» WHAT IS NEEDED
For each line in the data below that holds "computer", return a copy.

» THE RECORDS

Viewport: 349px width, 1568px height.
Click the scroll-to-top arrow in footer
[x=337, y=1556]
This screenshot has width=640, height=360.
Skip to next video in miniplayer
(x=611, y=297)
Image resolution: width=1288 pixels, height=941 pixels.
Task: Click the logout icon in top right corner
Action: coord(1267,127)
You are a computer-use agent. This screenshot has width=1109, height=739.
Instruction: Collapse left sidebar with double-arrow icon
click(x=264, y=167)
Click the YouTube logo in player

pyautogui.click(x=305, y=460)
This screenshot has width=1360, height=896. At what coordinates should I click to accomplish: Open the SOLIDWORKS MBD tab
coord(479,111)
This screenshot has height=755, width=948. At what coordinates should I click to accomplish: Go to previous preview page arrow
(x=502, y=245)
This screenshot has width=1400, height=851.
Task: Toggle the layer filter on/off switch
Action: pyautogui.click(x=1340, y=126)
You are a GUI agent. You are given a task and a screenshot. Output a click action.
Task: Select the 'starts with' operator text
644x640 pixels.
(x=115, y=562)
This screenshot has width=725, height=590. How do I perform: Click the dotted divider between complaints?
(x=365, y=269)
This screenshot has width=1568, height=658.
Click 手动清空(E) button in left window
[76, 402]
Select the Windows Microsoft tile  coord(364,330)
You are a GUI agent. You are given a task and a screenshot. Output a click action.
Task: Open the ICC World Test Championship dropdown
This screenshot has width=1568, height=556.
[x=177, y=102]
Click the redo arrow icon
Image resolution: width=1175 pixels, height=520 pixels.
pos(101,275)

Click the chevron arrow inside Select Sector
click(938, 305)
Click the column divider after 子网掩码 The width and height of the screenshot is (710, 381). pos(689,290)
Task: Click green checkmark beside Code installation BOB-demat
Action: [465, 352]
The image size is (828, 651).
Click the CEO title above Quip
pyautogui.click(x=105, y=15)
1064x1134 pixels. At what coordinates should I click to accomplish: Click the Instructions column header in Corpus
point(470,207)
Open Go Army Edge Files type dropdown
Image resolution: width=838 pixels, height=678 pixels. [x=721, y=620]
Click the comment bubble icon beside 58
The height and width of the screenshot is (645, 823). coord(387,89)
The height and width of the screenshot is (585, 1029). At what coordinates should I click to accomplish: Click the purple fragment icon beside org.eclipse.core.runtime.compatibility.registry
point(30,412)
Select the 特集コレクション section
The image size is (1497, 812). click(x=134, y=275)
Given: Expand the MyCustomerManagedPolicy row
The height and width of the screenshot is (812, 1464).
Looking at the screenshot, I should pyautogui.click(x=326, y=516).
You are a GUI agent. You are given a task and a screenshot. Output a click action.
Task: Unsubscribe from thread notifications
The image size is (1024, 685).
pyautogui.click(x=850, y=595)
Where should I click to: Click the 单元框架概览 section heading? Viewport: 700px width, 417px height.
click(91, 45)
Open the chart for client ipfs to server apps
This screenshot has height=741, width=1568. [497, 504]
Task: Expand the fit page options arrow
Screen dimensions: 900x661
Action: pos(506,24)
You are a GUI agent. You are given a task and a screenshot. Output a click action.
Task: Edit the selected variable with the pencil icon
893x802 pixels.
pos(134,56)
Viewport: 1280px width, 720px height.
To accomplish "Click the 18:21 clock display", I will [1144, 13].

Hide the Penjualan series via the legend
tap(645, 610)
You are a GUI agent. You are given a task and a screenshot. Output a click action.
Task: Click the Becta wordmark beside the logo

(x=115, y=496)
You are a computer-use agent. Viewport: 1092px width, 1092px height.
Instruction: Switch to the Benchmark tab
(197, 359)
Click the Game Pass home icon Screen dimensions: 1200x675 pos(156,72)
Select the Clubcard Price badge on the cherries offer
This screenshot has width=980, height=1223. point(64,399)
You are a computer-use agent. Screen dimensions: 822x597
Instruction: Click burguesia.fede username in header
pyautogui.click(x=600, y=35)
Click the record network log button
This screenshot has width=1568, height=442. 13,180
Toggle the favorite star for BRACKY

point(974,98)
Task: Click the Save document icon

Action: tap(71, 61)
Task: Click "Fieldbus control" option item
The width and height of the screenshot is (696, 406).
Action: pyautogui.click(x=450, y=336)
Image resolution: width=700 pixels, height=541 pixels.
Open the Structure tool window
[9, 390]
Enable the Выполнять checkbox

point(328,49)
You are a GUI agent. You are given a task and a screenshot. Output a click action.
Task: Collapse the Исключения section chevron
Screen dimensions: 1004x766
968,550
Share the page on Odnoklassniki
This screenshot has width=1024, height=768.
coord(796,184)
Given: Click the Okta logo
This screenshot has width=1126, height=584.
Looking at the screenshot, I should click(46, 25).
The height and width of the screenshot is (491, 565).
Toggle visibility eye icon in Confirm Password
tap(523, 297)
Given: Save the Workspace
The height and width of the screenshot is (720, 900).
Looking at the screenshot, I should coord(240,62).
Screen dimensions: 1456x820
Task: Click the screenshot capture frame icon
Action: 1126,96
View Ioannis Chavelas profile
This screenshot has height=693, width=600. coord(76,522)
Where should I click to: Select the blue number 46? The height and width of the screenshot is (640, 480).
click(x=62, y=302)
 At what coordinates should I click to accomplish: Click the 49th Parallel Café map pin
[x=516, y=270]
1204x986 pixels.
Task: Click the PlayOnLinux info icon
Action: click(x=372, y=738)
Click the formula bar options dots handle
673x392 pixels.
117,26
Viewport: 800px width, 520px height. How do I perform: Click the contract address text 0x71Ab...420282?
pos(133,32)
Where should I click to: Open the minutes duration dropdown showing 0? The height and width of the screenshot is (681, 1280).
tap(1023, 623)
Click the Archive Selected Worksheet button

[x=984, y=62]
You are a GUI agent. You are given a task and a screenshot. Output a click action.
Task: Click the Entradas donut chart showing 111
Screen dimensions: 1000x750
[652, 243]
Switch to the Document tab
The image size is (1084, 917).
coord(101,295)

» WRITTEN SOLUTION
You are a computer-use agent. This screenshot has width=1109, height=739.
You are a computer-use agent. Viewport: 1092px width, 1092px height.
You are a computer-use agent. Screen dimensions: 822x597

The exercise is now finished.